To the best of my knowledge, the tube/transistor distinction described in the article is not one of "melting", but rather the capacity to continue functioning in the presence of fallout.  The continued production of tubes in communist nations (China, Yugoslavia, Czechoslovakia, Russia) was largely a response to planning around the worst outcomes of the cold war.  In contrast, the declining production in the west seems to have been largely a commercial response to the increased overhead costs of managing the environmental impact; i.e., once you made sure that all pollutants were minimized and satisfied environmental protection criteria, the odds of producing a tube that was priced competitively dropped considerably.  In other words, tube production also kept up in Iron Curtain countries because they were slacker about their environment.  Just another one of those backhanded evolutionary lessons where someone becomes besotted with trying to gain an upper hand in defending against conflict, while at the same time systematically destroying the very country they intend to protect.  It happens.

I wouldn't make too much of the cigar.  The pic of Mike and George Clinton showing off the Tube Zipper in Dave Hunter's book portrays a Matthews whose long tresses and t-shirt are comfortable in the presence of Clinton's raindow hair.  I gather the haircut, suit and cigar is part of an almost "joke" picture for Forbes, depicting Mike as some sort of old-school style tycoon.  All that's missing is the watch fob.

BTW, in the "old days" there used to be jam sessions at the E-H facility, or at least they were advertised.  Do any recordings exist of such events?  Did anyone here ever attend one or at least get some second hand reports?

JimRayden

Wow, cool article. Thanks, Z.

Just found a lil' mistake.

"He declined an invitation to join up with a young, slick blues and R&B guitar player, Jimmy James. Not many years later, James would change his name back to his birth name, Jimi Hendrix. "

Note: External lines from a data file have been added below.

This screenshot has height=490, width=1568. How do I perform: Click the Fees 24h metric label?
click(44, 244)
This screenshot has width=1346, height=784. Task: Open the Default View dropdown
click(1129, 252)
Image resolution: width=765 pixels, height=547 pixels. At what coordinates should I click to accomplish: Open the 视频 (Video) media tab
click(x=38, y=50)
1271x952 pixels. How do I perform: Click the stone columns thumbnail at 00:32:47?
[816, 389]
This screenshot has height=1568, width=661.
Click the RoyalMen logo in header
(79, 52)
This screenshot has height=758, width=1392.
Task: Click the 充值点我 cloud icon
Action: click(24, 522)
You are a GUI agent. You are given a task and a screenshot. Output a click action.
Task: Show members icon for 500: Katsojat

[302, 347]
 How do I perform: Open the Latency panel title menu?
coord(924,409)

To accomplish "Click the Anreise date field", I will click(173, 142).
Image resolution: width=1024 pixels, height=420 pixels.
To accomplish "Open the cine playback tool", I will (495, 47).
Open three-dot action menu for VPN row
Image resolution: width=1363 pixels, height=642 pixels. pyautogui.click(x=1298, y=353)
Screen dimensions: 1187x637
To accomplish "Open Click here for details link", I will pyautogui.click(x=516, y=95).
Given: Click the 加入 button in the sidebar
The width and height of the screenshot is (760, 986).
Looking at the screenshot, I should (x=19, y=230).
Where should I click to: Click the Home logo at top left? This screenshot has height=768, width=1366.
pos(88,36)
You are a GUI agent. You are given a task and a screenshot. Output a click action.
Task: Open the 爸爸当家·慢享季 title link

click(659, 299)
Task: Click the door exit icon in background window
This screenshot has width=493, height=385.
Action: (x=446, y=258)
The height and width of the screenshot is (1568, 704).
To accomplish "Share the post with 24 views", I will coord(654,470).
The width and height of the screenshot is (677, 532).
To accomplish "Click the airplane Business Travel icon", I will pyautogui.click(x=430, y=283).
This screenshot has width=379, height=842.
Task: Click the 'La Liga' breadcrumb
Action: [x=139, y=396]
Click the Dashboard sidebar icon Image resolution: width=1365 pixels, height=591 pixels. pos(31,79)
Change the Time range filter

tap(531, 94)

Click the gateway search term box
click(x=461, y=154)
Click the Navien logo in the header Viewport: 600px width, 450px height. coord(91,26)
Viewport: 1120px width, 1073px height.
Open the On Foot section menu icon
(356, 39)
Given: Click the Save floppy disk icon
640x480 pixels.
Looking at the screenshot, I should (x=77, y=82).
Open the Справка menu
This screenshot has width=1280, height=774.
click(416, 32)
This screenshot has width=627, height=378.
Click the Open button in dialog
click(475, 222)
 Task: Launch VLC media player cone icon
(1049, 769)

His birth name was Johnny Allen, not Jimi. Then was renamed to James Marshall (That's where the name "Jimmy James" comes from I think).  Jimi is just his final artist name. :)

----------
Jimbo

DiyFreaque

A long, long time ago, I remember picking up a Reader's Digest and reading an article about EH, of all things.  It surprised me, because the title of the article had nothing with EH, but was about organized crime and labor and blah blah blah.  So, a few paragraphs in, it mentioned EH and I thought "so that's what happened...".

This was after they'd gone belly up the first time.  IIRC, the article was about how organized crime had put them out of business, but I can't remember the details.  I imagine it had something to do with the violent strike mentioned in the Forbes article.  Of course, this *is* Readers Digest, so there would be a bit of a slant, I'm sure.....

Cheers,
Scott

puretube

there`s a running joke, claiming we share the same coiffeur...  :lol:

zachary vex

Quote from: Mark Hammer...To the best of my knowledge, the tube/transistor distinction described in the article is not one of "melting", but rather the capacity to continue functioning in the presence of fallout.  ...

EMP.  tubes have a much greater liklihood of surviving EMP and coming back to life.

scratch

Zachary beat me to it ... solid state electronics are easily fried by EMP. Tubes are not.
Denis,
Nothing witty yet ...

Hal

cool article :-D.

Russian subs have TOTAL MOJO!

stuartgsmith

I'll always have a soft spot for E-H.  Drummer in my previous band went to high school with Mike Matthew's son, Scott, and once when we were in NYC for a gig he took us for a tour of the E-H offices in Cooper Square.
It was a very cool and laid back place.  I remember shelf after shelf of NOS military tubes, a little workbench with a bunch of perfboarded prototypes in various states, three elderly asian ladies assembling pedals, and getting to play around with an original 16-Second Delay. Very cool.